▶ Task directions: Swap "screenshot" for "screen capture" in the lines starting at the one containing "You are a GUI" and ending after the one containing "(1296, 398)", and return only those lines with nothing else altered. Omit the pictures from your reply.

▶ Information provided:
#####
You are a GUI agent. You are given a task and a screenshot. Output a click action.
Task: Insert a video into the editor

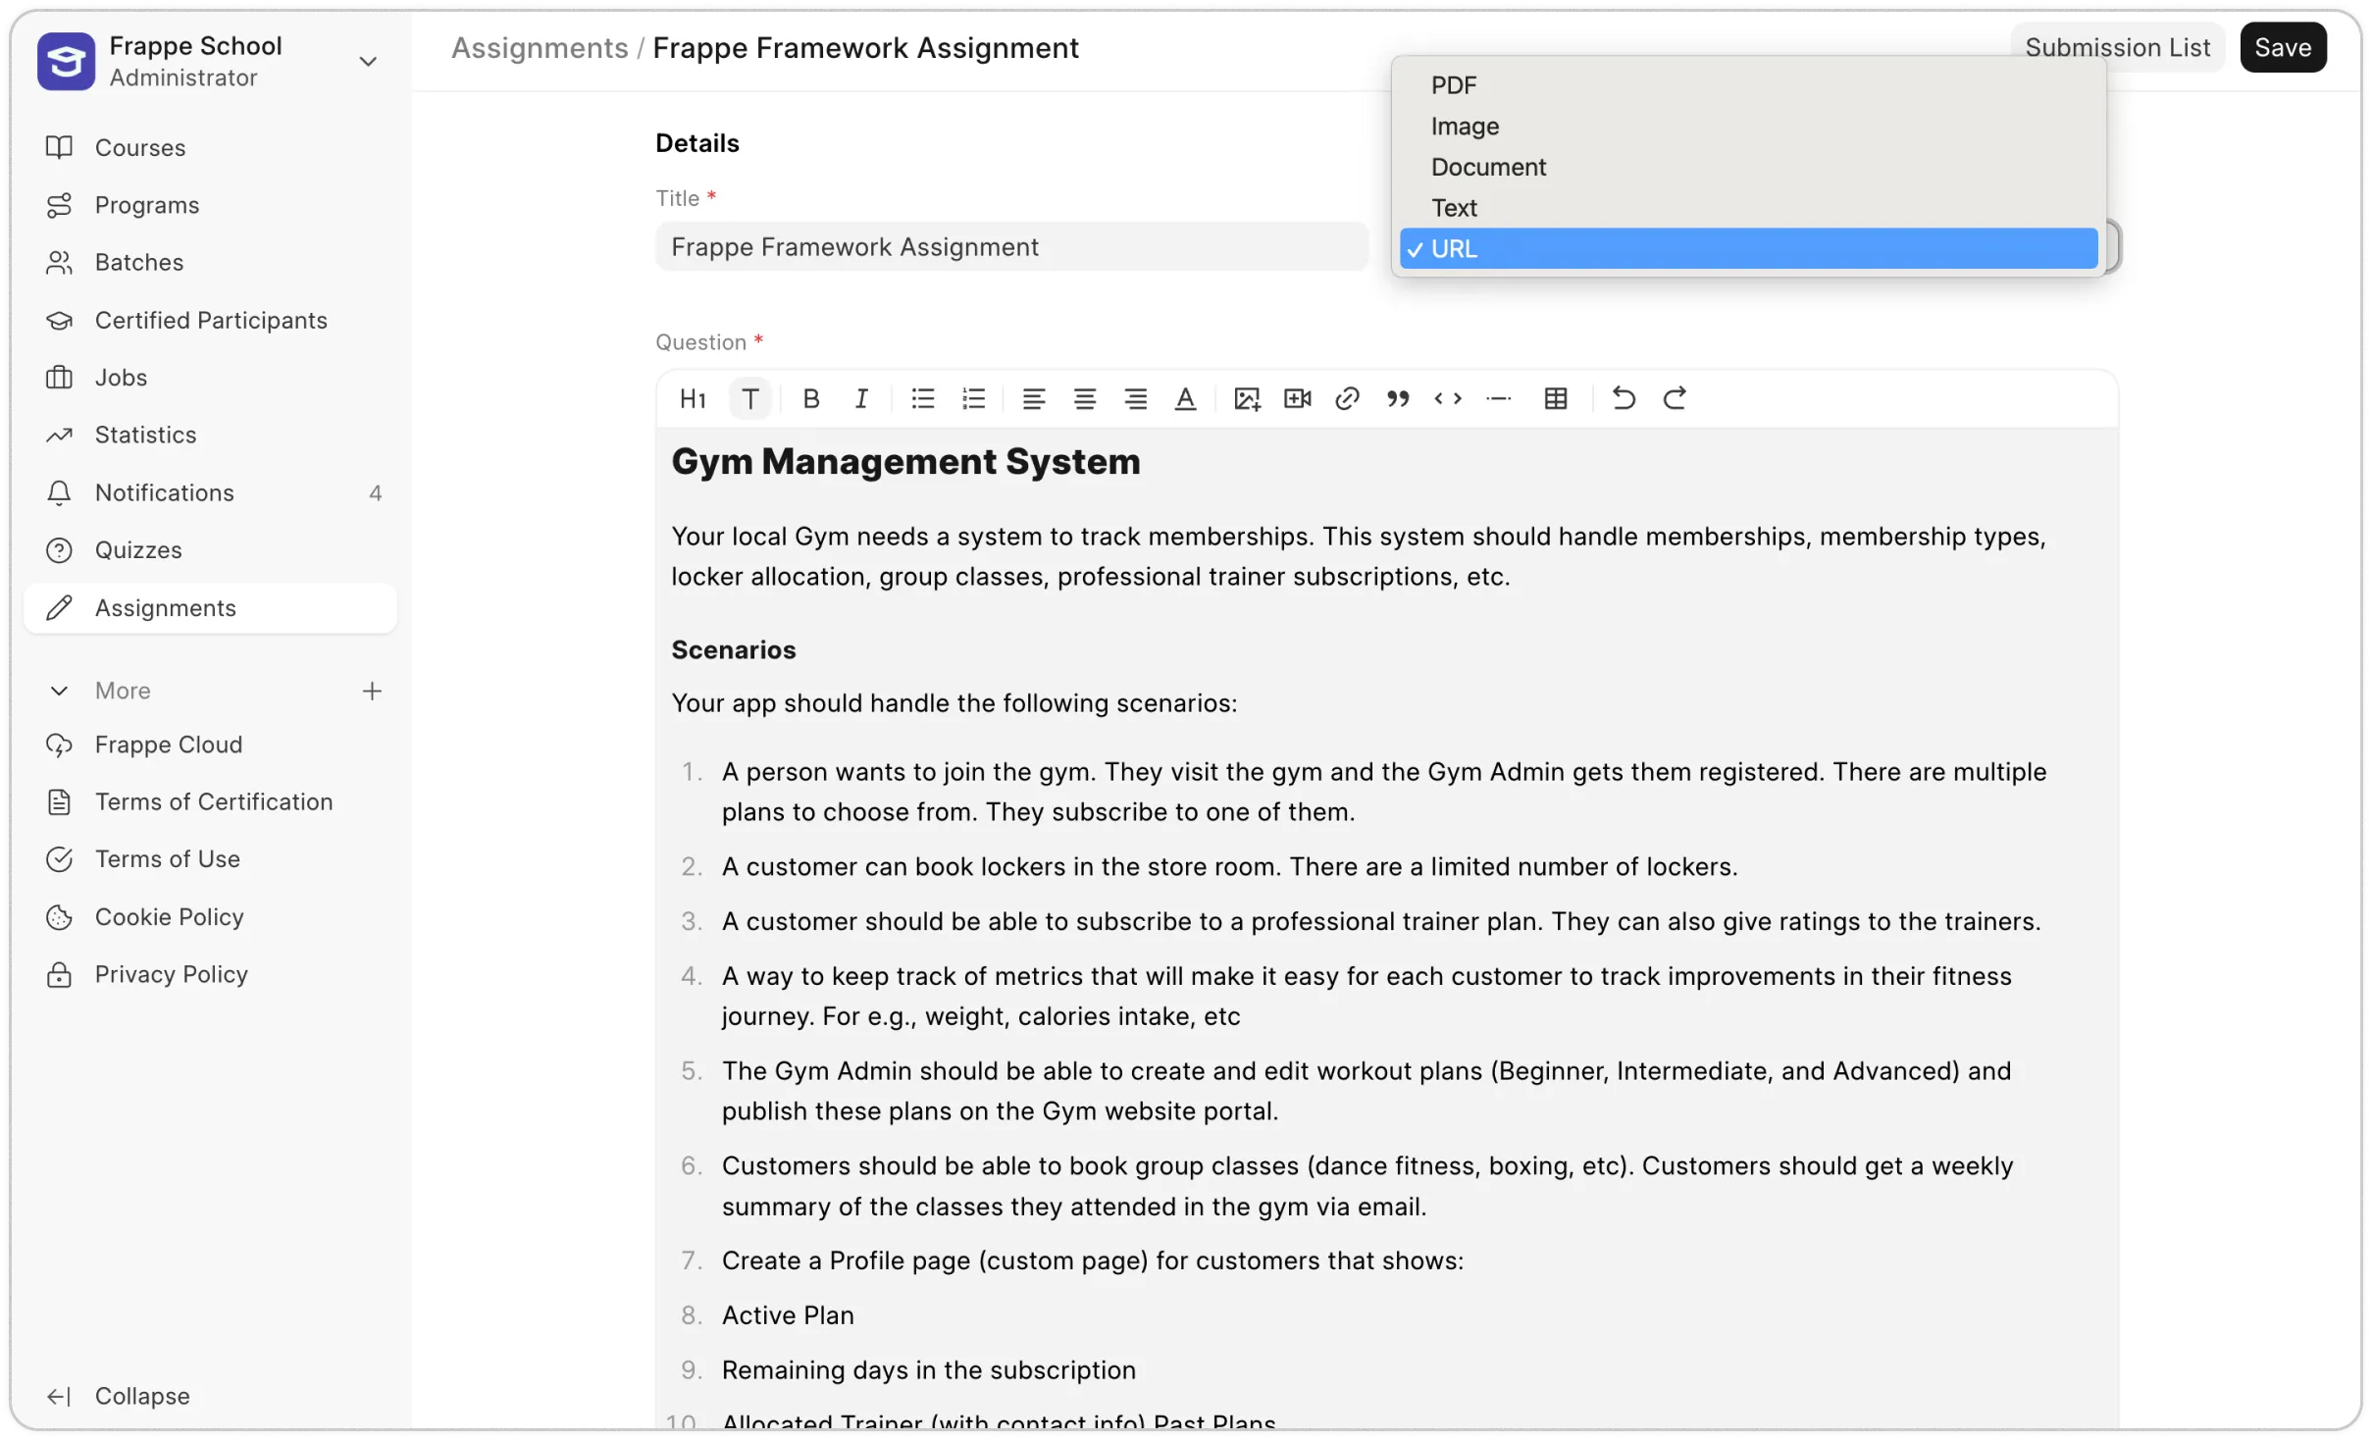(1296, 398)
#####
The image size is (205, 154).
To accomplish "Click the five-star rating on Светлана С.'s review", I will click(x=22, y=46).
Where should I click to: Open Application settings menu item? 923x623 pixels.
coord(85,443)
#####
▶ Reply:
You are a GUI agent. You are given a task and a screen capture. Output a click action.
Task: Insert a video into the editor

(1296, 398)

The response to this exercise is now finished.